Transcribe exactly, and only, the lines from the one containing "Méga (270, 782)" through the end of the entries below, leaving the pictures out.

⟨

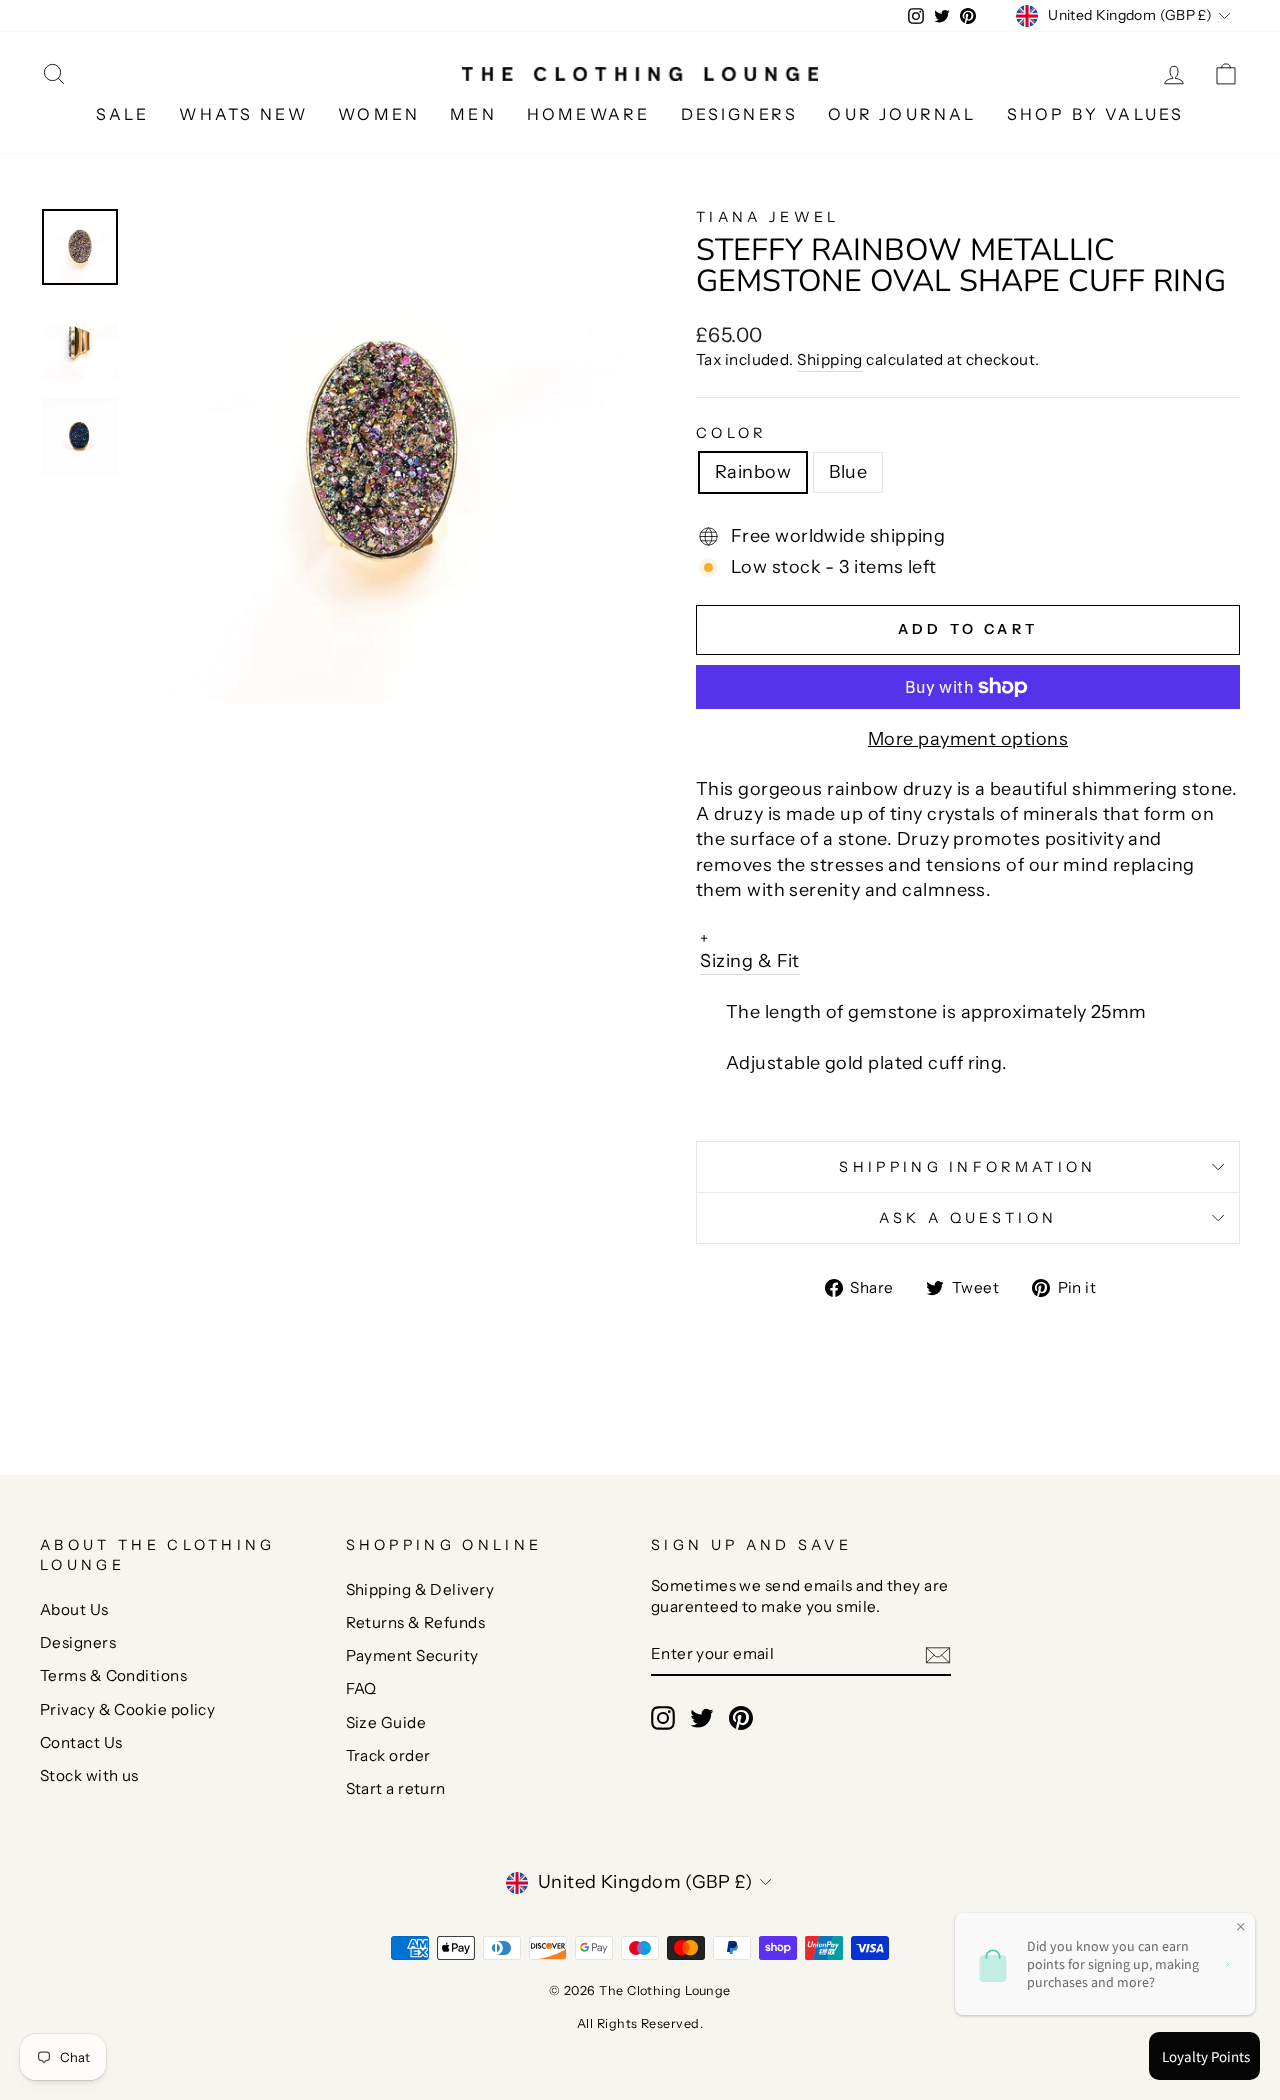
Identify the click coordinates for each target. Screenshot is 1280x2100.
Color (731, 433)
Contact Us (81, 1742)
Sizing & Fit (749, 950)
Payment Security (412, 1655)
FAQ (361, 1688)
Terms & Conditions (113, 1675)
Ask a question (968, 1218)
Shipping (830, 359)
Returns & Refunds (416, 1622)
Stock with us (89, 1775)
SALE (123, 114)
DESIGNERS (740, 114)
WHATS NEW (243, 114)
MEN (473, 114)
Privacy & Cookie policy (127, 1709)
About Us (74, 1609)
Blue (848, 472)
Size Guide (386, 1722)
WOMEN (379, 114)
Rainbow (753, 472)
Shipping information (967, 1167)
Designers (78, 1642)
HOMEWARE (589, 114)
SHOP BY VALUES (1096, 114)
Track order (388, 1755)
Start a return (396, 1788)
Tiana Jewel (768, 217)
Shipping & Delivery (420, 1589)
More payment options (968, 739)
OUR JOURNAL (902, 114)
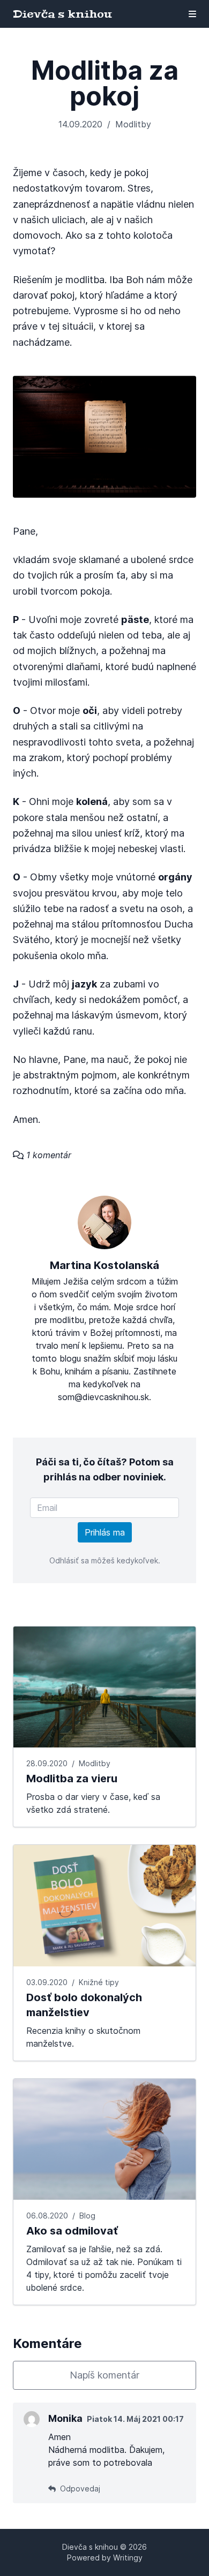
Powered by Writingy (105, 2557)
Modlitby (133, 124)
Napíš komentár (104, 2375)
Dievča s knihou (62, 14)
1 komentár (47, 1155)
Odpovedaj (79, 2488)
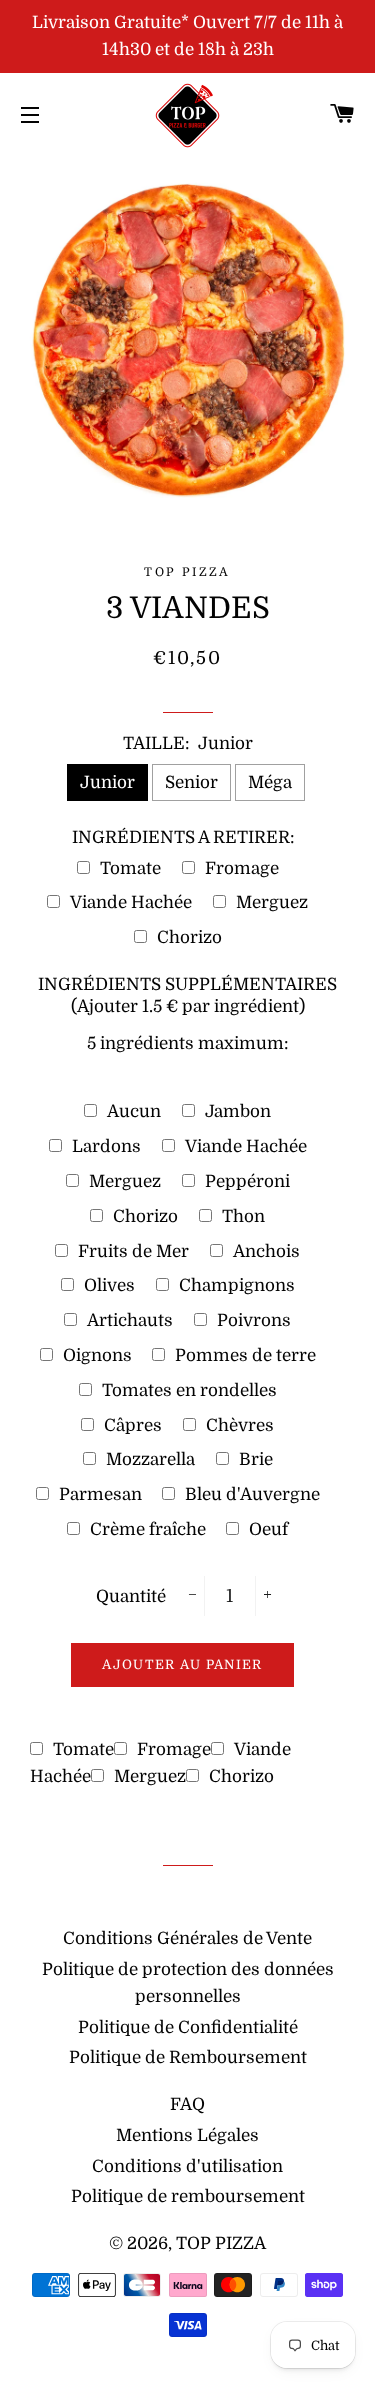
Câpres (133, 1425)
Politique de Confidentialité (188, 2027)
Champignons (237, 1285)
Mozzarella (150, 1459)
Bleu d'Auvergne (252, 1494)
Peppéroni (247, 1181)
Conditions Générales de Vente (187, 1938)
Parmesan (100, 1494)
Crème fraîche (148, 1529)
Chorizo (189, 937)
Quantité (131, 1596)
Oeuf (268, 1529)
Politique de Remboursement (188, 2057)
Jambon (238, 1111)
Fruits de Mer (133, 1251)
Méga (270, 782)
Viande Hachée (131, 902)
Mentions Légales (187, 2135)
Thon (243, 1216)
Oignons (97, 1355)
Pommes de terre (245, 1355)
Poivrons (254, 1320)
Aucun (134, 1111)
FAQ (187, 2104)
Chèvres (240, 1425)
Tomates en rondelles (189, 1390)
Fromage (242, 868)
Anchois (266, 1251)
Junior (107, 782)
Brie (256, 1459)
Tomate (130, 868)
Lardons (106, 1146)
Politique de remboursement (188, 2196)
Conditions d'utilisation (187, 2166)
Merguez (272, 902)
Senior (191, 782)
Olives (109, 1285)
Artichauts (130, 1320)
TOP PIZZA (221, 2243)
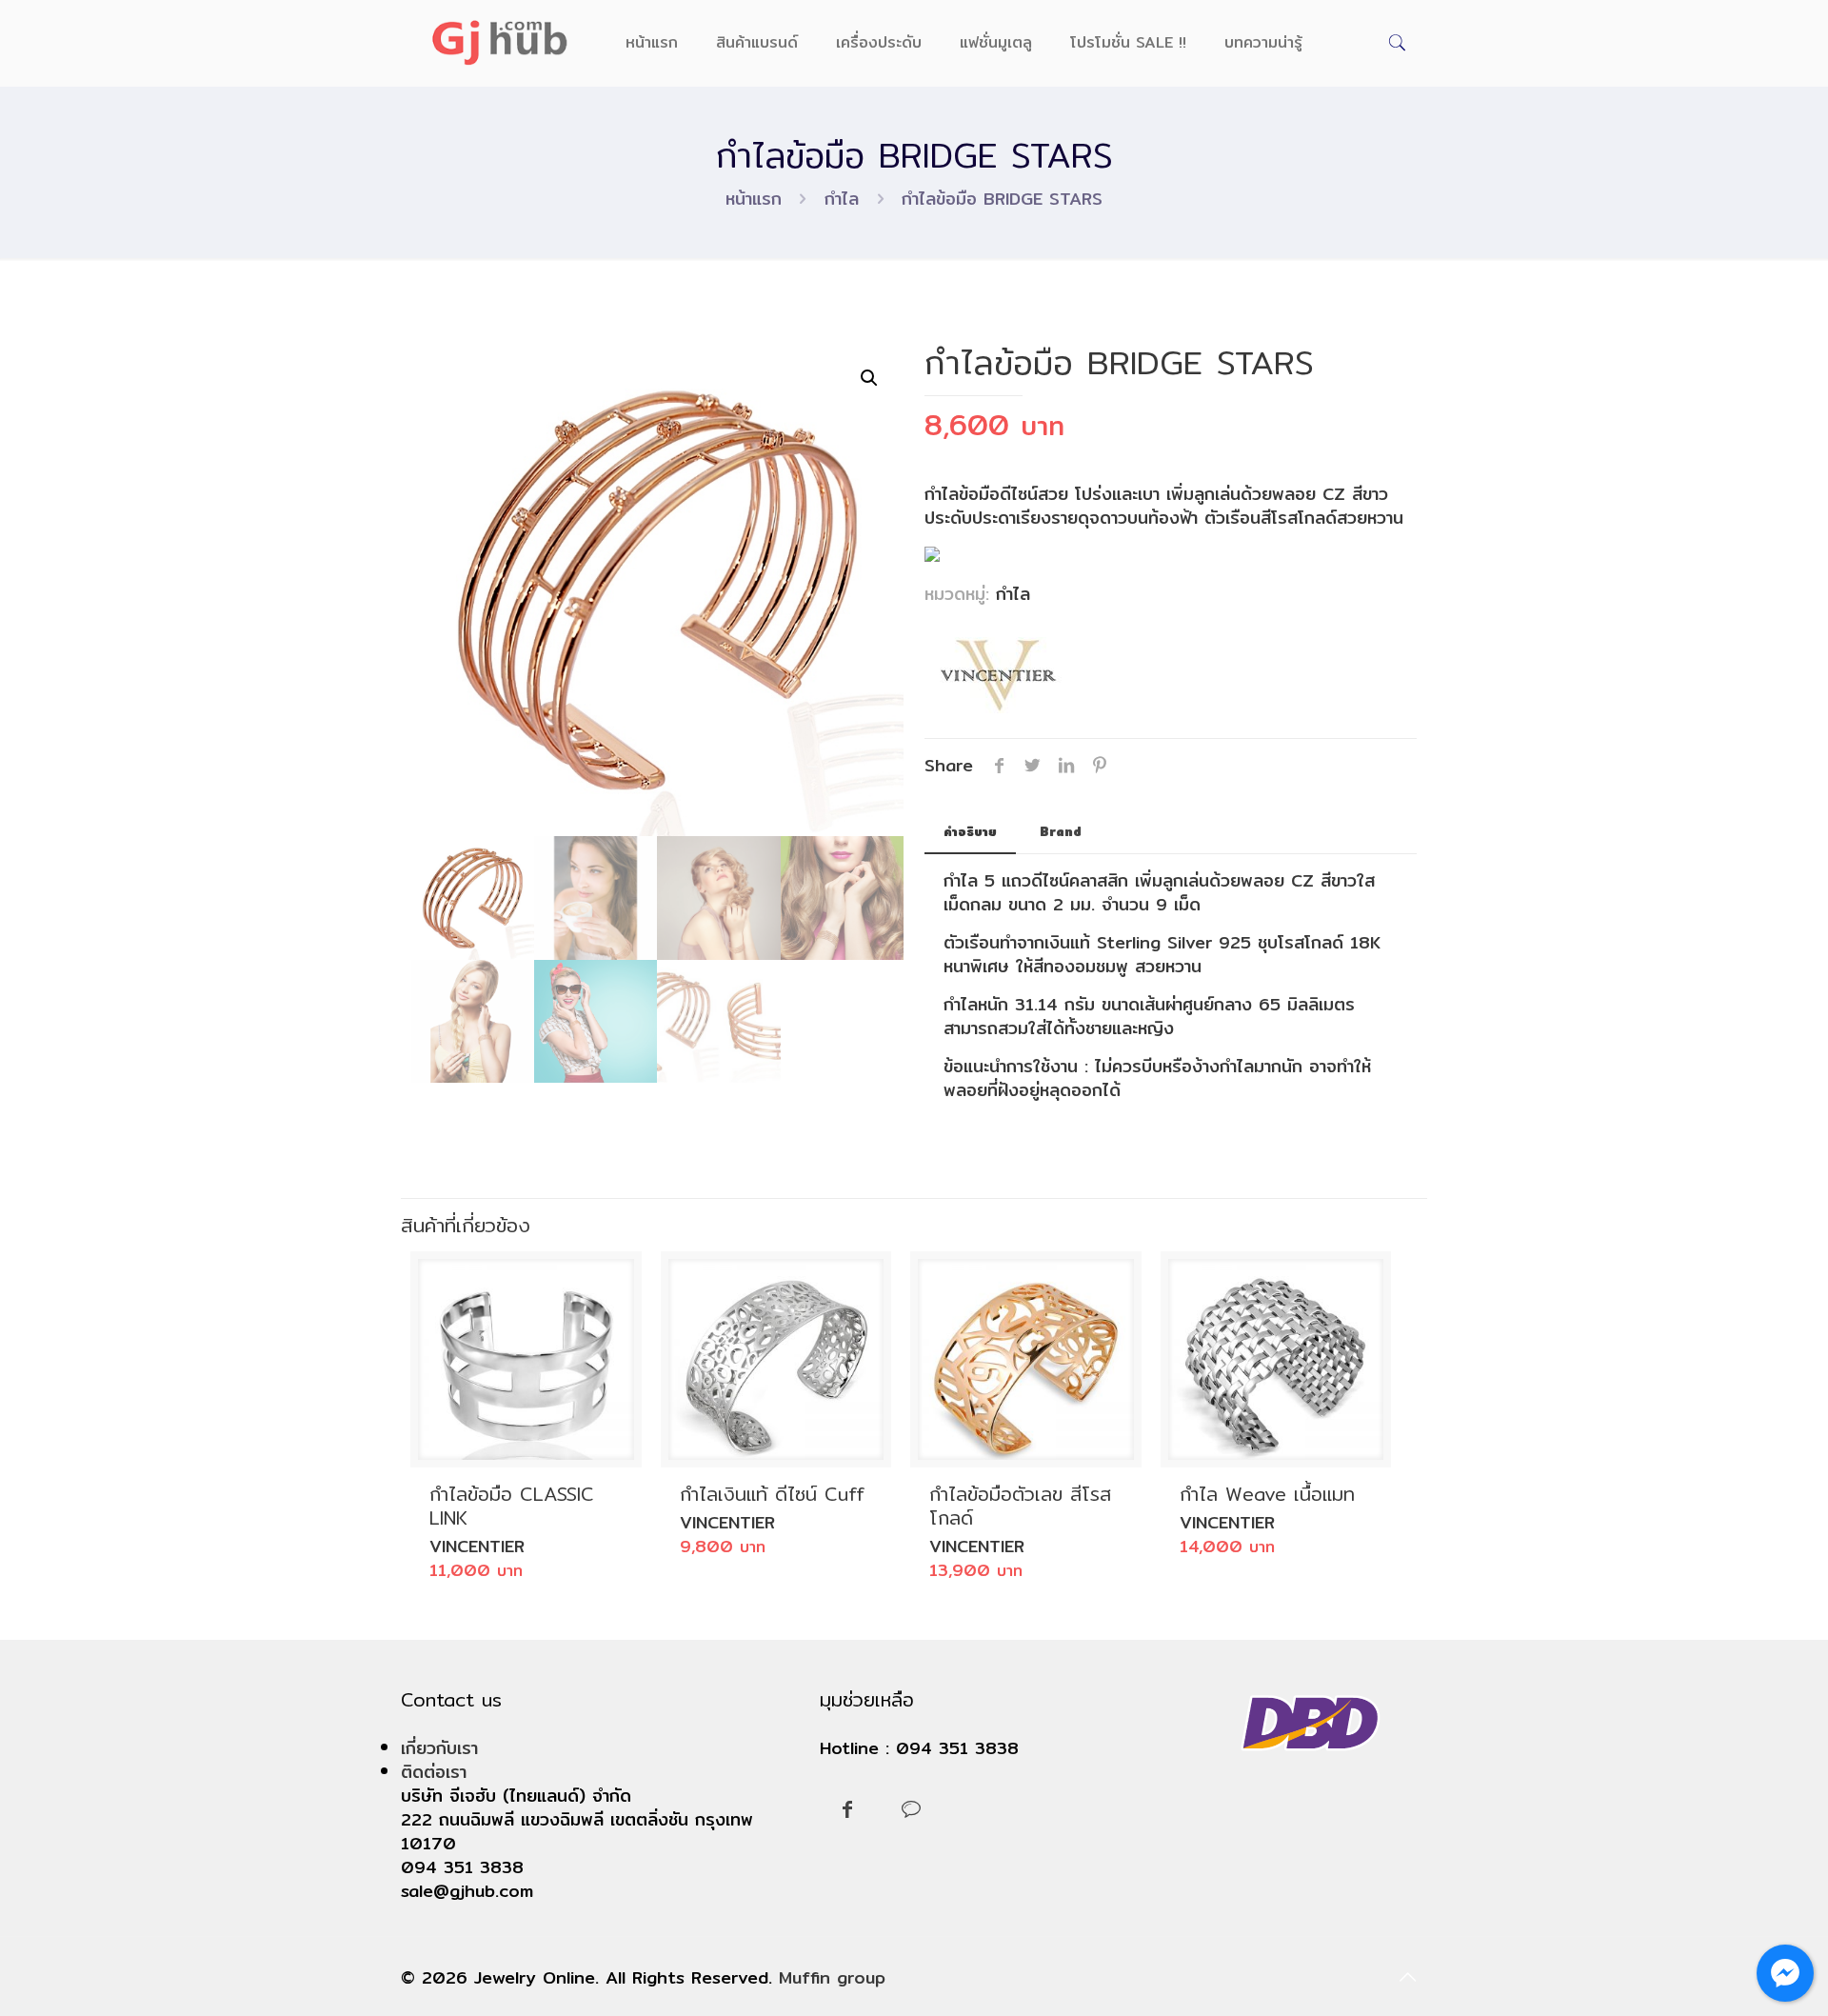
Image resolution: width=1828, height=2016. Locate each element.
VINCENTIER (477, 1546)
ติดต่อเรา (434, 1772)
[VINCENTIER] (995, 678)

⟩

RESULT
Méga (270, 782)
Viande Hachée (131, 902)
Mentions Légales (187, 2135)
Thon (243, 1216)
Oignons (97, 1355)
Pommes de terre (245, 1355)
Poivrons (254, 1320)
Aucun (134, 1111)
FAQ (187, 2104)
Chèvres (240, 1425)
Tomates en rondelles (189, 1390)
Fromage (242, 868)
Anchois (266, 1251)
Junior (107, 782)
Brie (256, 1459)
Tomate (130, 868)
Lardons (106, 1146)
Politique de remboursement (188, 2196)
Conditions d'utilisation (187, 2166)
Merguez (272, 902)
Senior (191, 782)
Olives (109, 1285)
Artichauts (130, 1320)
TOP PIZZA (221, 2243)
Image resolution: width=1828, height=2016. Locate each element.
VINCENTIER (477, 1546)
ติดต่อเรา (434, 1772)
[VINCENTIER] (995, 678)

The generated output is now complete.